Depois, juntos, eu, ele e o pai conseguimos fazer da nossa casa o nosso lar e nos tornamos uma família. Aprendi com esse jovem que a família não é algo dado, mas é algo construído com amor, briga, carinho, afeto, cumplicidade. Fico feliz, quando ele fala “na nossa casa, na nossa família”. Até porque já ouvi ele dizer que se sentia meio sem lar. Mas isso agora é coisa do passado. Odeio quando alguém o trata de coitado. Só porque ele é filho de pais separados ( e tem má-drasta). Por que isso é tudo que esse jovem não é. Quem no mundo tem uma mãe, uma madrasta-madrinha, uma tia-madrinha, uma avó-mãe, mais outras tias, um pai admirador, montes de primos, montes de amigos? Quem no mundo consegue administrar tantas famílias, tantas dores, tantos grupos de amigos de uma forma tão segura?

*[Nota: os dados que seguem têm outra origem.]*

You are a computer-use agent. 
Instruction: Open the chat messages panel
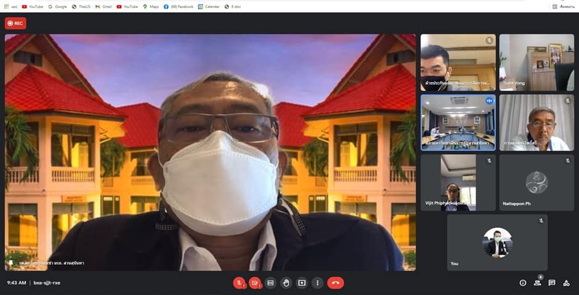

O mundo mudou. O ideal de família feliz também. Graças a Deus. Desconfio do ideal de família burguesa. Amo as famílias como as nossas que abarcam em si o slogan da diversidade. Somos felizes. Mas também sabemos que essa felicidade nada tem a ver com o “felizes para sempre” do conto de fadas. Nossa felicidade se constrói todos os dias. E tem como cimento duras lágrimas, brigas gritadas, tapinhas carinhosos e longas conversas no facebook. É fato fui conquistada pela criança que me assustava e sobre o qual eu acreditava que se escondia o exército inimigo. Esse enteado se converteu para mim num príncipe encantado. Ás vezes, o chamo de gato de botas, ás vezes de PV. O mais importante é que ele me mostrou que não devemos nos ressentir porque não fizemos algo no passado. Não devemos nos amarrar numa realidade estática, porque a vida é dinâmica, móvel. É sempre tempo de construir uma relação de amor; é sempre tempo de trilhar novos caminhos e tecer novos abraços. Não é porque não tive as dores do parto que não posso amá-lo como a um filho. Aprendi com Paulo Victor que é sempre tempo de parir um filho, mesmo quando ele já tem sete anos de idade e não sai das nossas entranhas. Pois, a parição de um filho se prolonga por toda vida.